*CONSIGNES:*
**A.** D'après le texte sur l'esthétique de la laideur, en quelle année l'Aesthetica de Baumgarten est-elle parue ?
**B.** Selon le texte sur l'esthétique de la laideur, pourquoi la laideur en art fait-elle sens pour Hegel ? Répondez en une à trois phrases.

*TEXTE DE LA PAGE:*
+++++

Florence Bancaud explore nombre des enjeux de la laideur du point de vue esthétique dans son article : « C’est à l’époque des Lumières que le laid devient un objet de préoccupation esthétique au moment même où l’esthétique est instituée comme discipline philosophique et définie comme ‘science de la connaissance sensible‘ dans l’Aesthetica de Baumgarten parue en 1750 » (900). À partir de ce moment-là, « le beau cesse d’être pensé comme reflet du vrai ; il se définit en termes de goût, donc en référence au sentiment de plaisir du sujet » (BANCAUD 2009, 900).
[D]ans ses premières conférences sur l’esthétique données à Berlin de 1820 à 1829, Hegel annonce l’Esthétique du laid de Rosenkranz en proposant une esthétique de la laideur inédite et en accordant la même importance au beau, au caractéristique, à l’intéressant et au laid. Il affirme que dans le monde moderne, l’Idée ne se manifeste plus sous la seule forme du Beau, mais embrasse aussi d’autres représentations qui relèvent de la sphère de ce qui n’est plus beau […] et de la ‘prose du monde.’ (901)
À la question du beau comme spectre englobant toutes les variantes de ce qui plaît et/ou déplaît esthétiquement, on pourrait réfléchir ici parallèlement à l’utopie comme concept global qui intègre les deux pôles de l’idéalisation sociopolitique : de l’eutopie (orientée favorablement envers le peuple) à la dystopie (orientée défavorablement) (voir Sargent 1994, et Moylan 2000).
Pour revenir au laid qui s’inscrit dans le beau, « [c]e phénomène commence avec l’exploitation pathétique de la laideur dans la représentation des souffrances du Christ, dont la difformité du corps est proportionnelle à la grandeur de l’âme » (BANCAUD 2009, 901). Au-delà du contexte du Christ, on voit bel et bien la pertinence des contrastes (de la beauté et de la laideur) dans l’esthétique, sa forme et le contenu éventuel qu’elle véhicule :
Si la laideur pathétique du Christ à l’agonie cristallise les souffrances du corps et les oppose à l’élévation de l’âme, la laideur repoussante de ses juges et bourreaux symbolise en effet le mal inhérent à l’homme[.] […] Pour Hegel, la laideur en art fait donc sens puisqu’elle est porteuse d’une intention moralisatrice qui vise, par le pathétique et l’appel à la critique, à révéler […] les contradictions inhérentes au monde (901).
Bancaud note justement qu’« éthique et esthétique sont indissolublement liées » (901).
Il faut aussi reconnaître encore une fois que la beauté (qualité en principe positive) et la laideur (qualité en principe négative) renvoient à « des jugements de goût subjectifs » (902). D’où le plaisir suscité éventuellement face à l’abject dans la littérature ou dans d’autres formes de création, de production et de réception artistiques, par exemple. Nous y reviendrons, mais pour démontrer l’adage à chacun son goût, il suffit de remarquer avec Hegel, via Bancaud, « la variabilité des critères de beauté et de laideur selon les nations » (902), dont l’attitude impérialiste, colonialiste et condescendante selon laquelle « l’Européen […] peut voir dans les œuvres d’art des peuples dits primitifs les idoles les plus hideuses qui soient et entendre leur musique comme un épouvantable vacarme » (902).

+++++

*DONNÉES FOURNIES:*
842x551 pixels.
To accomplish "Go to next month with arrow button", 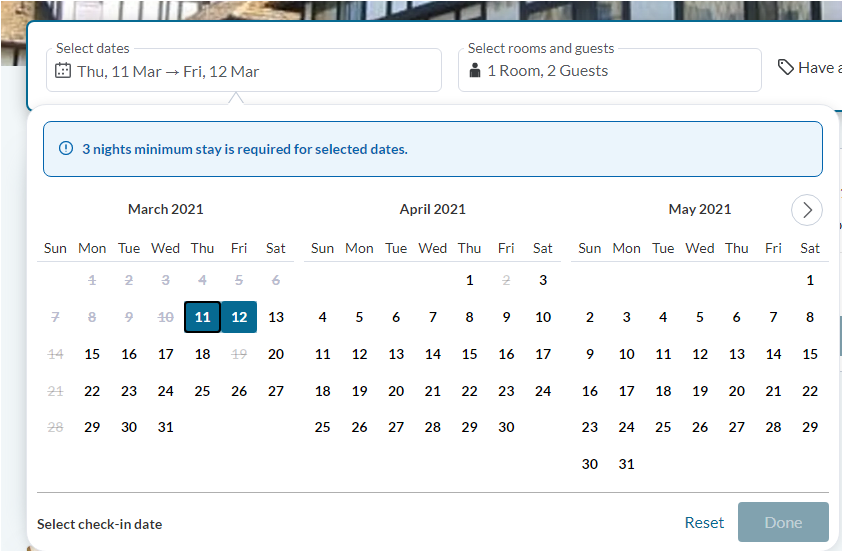I will (x=807, y=210).
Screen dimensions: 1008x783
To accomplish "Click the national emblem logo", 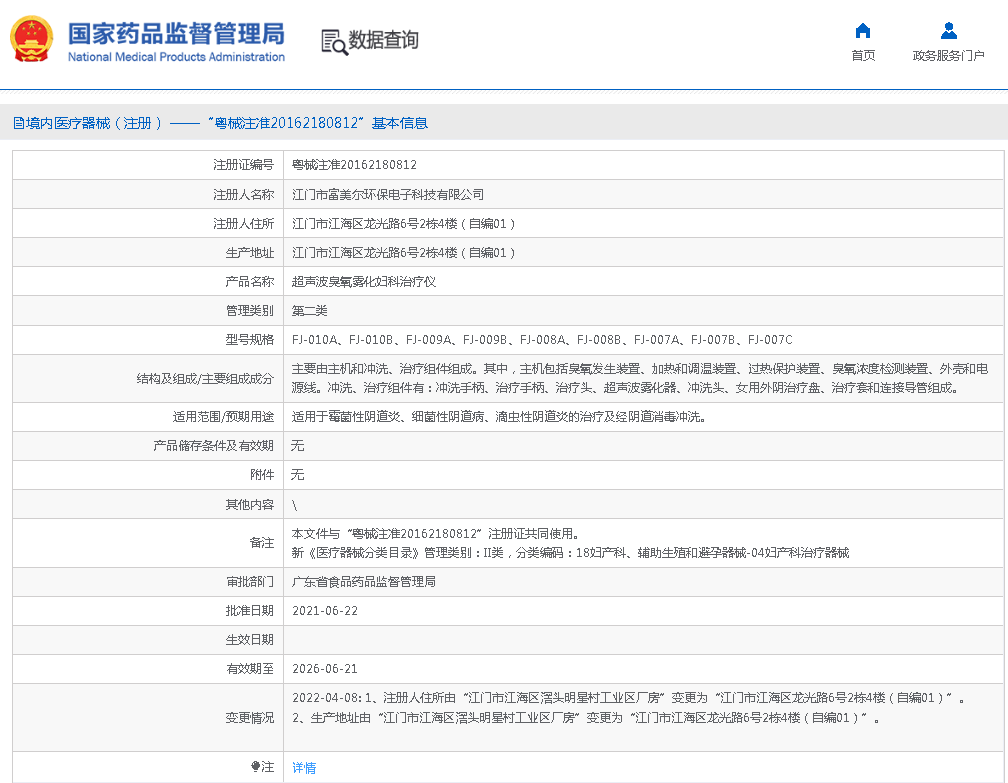I will coord(32,40).
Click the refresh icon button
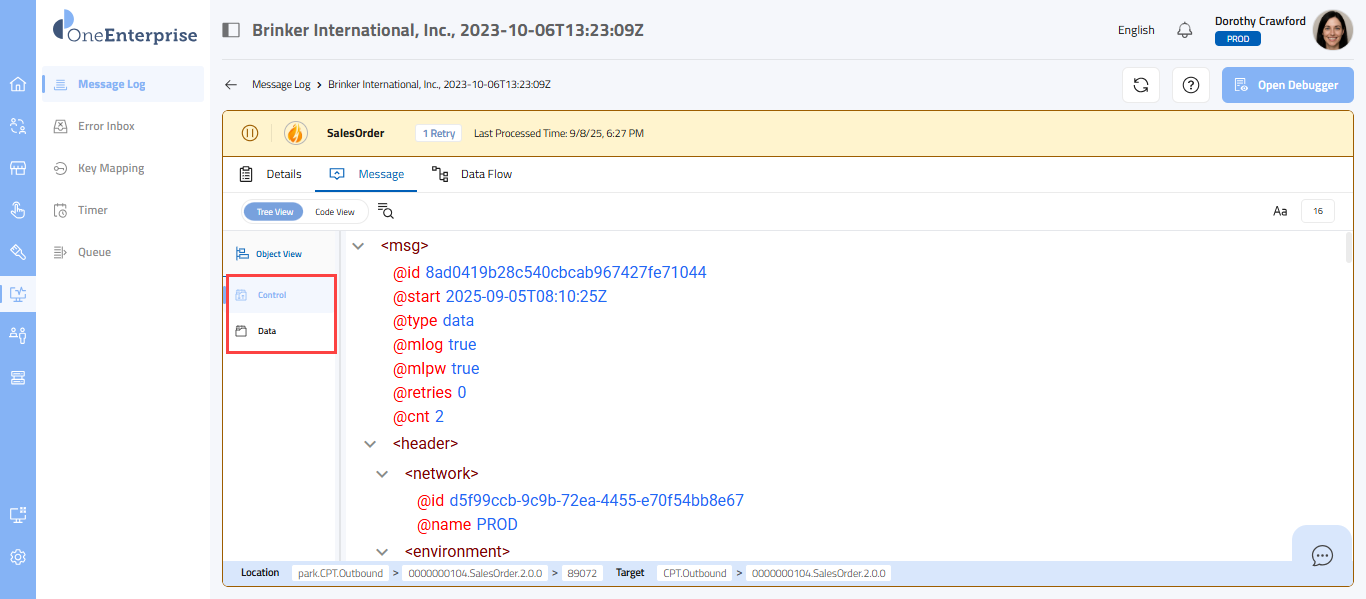 [1140, 85]
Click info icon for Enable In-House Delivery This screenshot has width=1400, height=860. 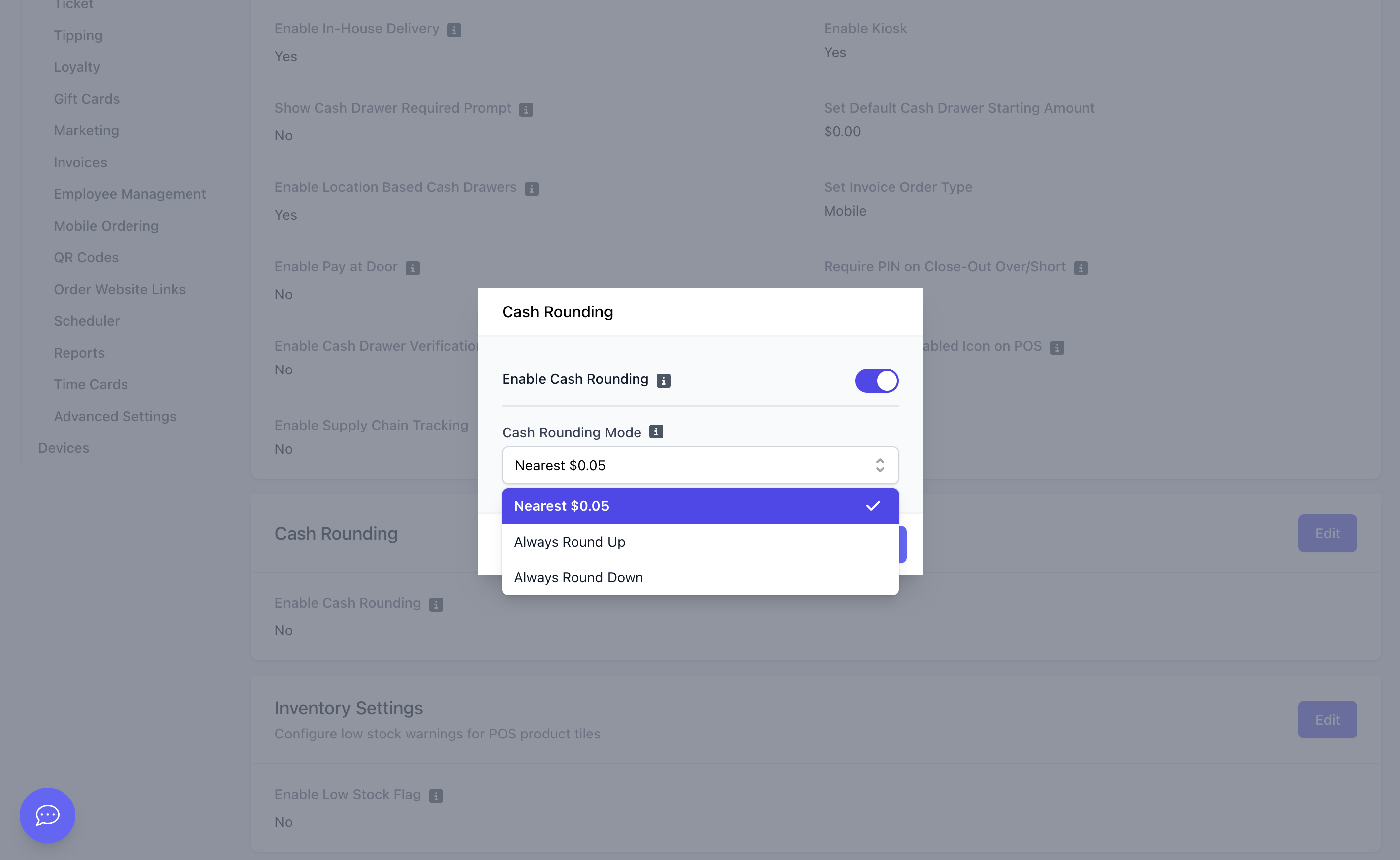(454, 30)
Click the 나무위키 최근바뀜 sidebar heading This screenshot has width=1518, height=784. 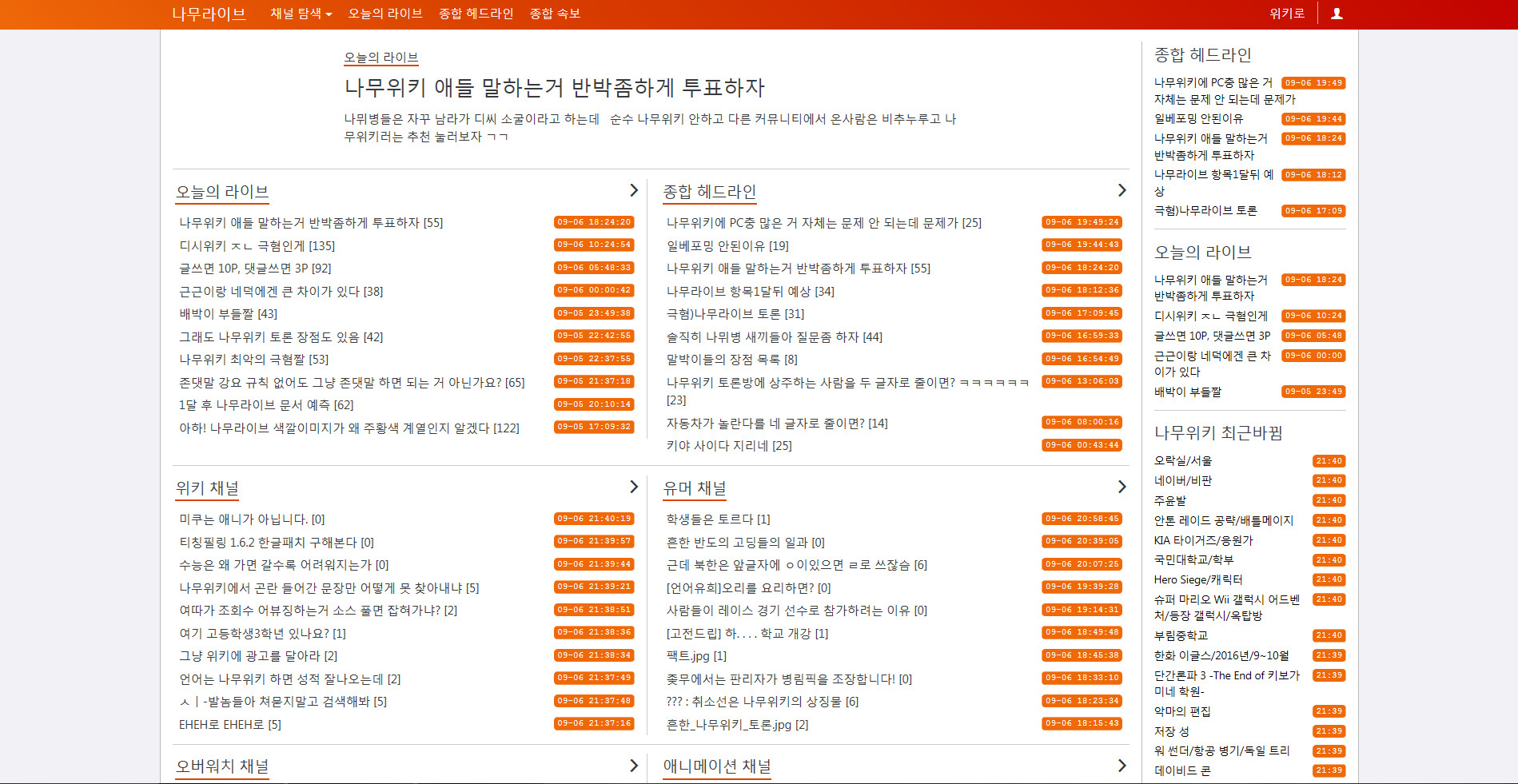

+++++

*RÉPONSES:*
**A.** En 1750.

**B.** Pour Hegel, la laideur en art fait sens parce qu'elle porte une intention moralisatrice. Par le pathétique et l'appel à la critique, elle vise à révéler les contradictions inhérentes au monde.